Pas de bol pour toi, tu ne m’intéressais pas du tout. Je pense que je devais te trouver un peu nunuche. Moi, j’étais dans les premiers de la classe, et toi tu devais ramer en queue de peloton ; tu nous faisais parfois rire involontairement quand, interrogée par le prof d’histoire-géo ou de la prof de maths, tu sortais une grosse connerie. Je t’avais donc cataloguée, et même si j’ai été flatté de cette déclaration (c’était la première que je recevais, je n’ai jamais été le beau gosse qui faisait soupirer sur son passage toutes les minettes du collègue ni, plus tard, du lycée), je n’ai pas remis une seconde en cause mon verdict. J’étais peut-être con à l’époque, mais je n’étais pas un salaud. Je t’ai donné mon adresse et on a échangé quelques cartes postales pendant les vacances.

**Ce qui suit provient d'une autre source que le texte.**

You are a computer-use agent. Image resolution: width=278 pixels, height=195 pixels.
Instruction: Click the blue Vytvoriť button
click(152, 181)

Je me souviens de celle où tu écrivais avoir « jeté du pin aux oiseaux », et plus encore que l’inintérêt assez lourd de l’information, c’est la faute d’orthographe grossière qui t’a valu mon mépris.
Je ne me souviens plus non plus de la façon dont je m’y suis pris pour te faire comprendre que je ne voulais pas de ton amour, sûrement très maladroitement.

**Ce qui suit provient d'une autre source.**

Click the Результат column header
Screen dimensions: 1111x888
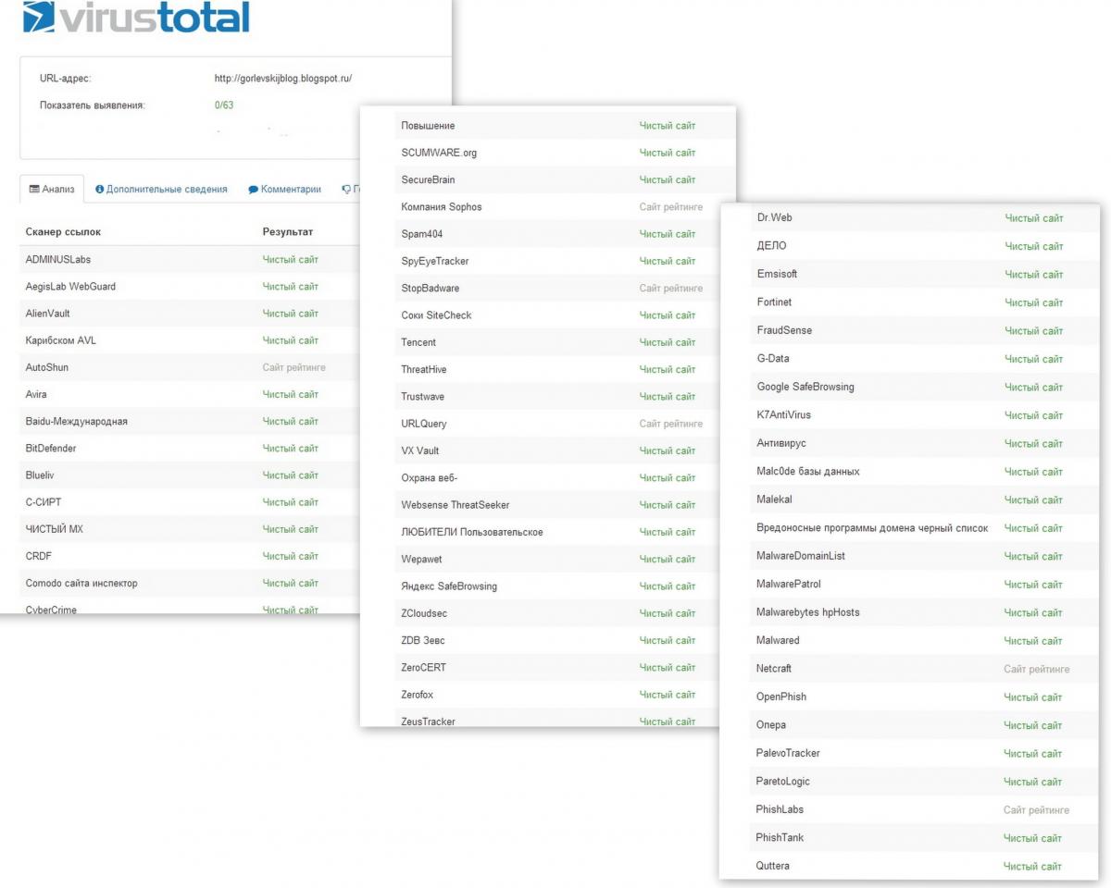tap(287, 231)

Des années plus tard, j’ai regretté ce comportement. Quitte à faire du révisionnisme sentimental, je me suis dit que j’aurais quand même pu réfléchir un peu plus avant de dire non à une proposition qui ne se trouvait pas sous le sabot d’un cheval, d’autant que – les photos de classe de l’époque en atteste – tu étais loin d’être un cageot.

Penses-tu encore à moi ? Te souviens-tu de ce que tu éprouvais pour moi à cette époque, de comment tu as vécu le fait que je t’éconduise, et la façon dont je m’y suis pris pour le faire ? As-tu souffert ? As-tu su vite tourner la page jamais écrite ? Quel souvenir gardes-tu de ce garçon brun qui dut s’inviter dans quelques unes de tes rêveries pré-pubères ?

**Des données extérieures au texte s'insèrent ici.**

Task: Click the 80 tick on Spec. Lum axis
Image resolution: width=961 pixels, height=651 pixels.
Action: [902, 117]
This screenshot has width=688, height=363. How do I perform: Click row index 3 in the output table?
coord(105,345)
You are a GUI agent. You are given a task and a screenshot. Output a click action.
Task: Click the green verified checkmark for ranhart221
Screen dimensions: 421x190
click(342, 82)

Moi, je pense encore à toi, parfois, lorsque je me tourne, mélancolique, vers le souvenir de mes vertes années. Je me dis aujourd’hui que j’ai été bien con de te juger aussi durement et de ne pas goûter ta bouche en mettant de côté le fait qu’on n’accompagnerait pas nos timides balbutiements sentimentaux de longues conversations philosophiques (tu t’appelais Sophie, d’ailleurs !), mais je me dis ça avec mon regard d’adulte porté sur un garçon dont je ne sais plus très bien comment il fonctionnait. N’empêche, trente ans plus tard, je porte toujours avec moi, dans un petit coin de ma mémoire – un endroit pas très fréquenté, mais confortable et tiède – ce cadeau que tu m’avais fait, et je le regarde avec fierté et nostalgie.


  1. Les lecteurs de ma génération auront immédiatement reconnu le tube de Lio qui cartonnait à l’époque.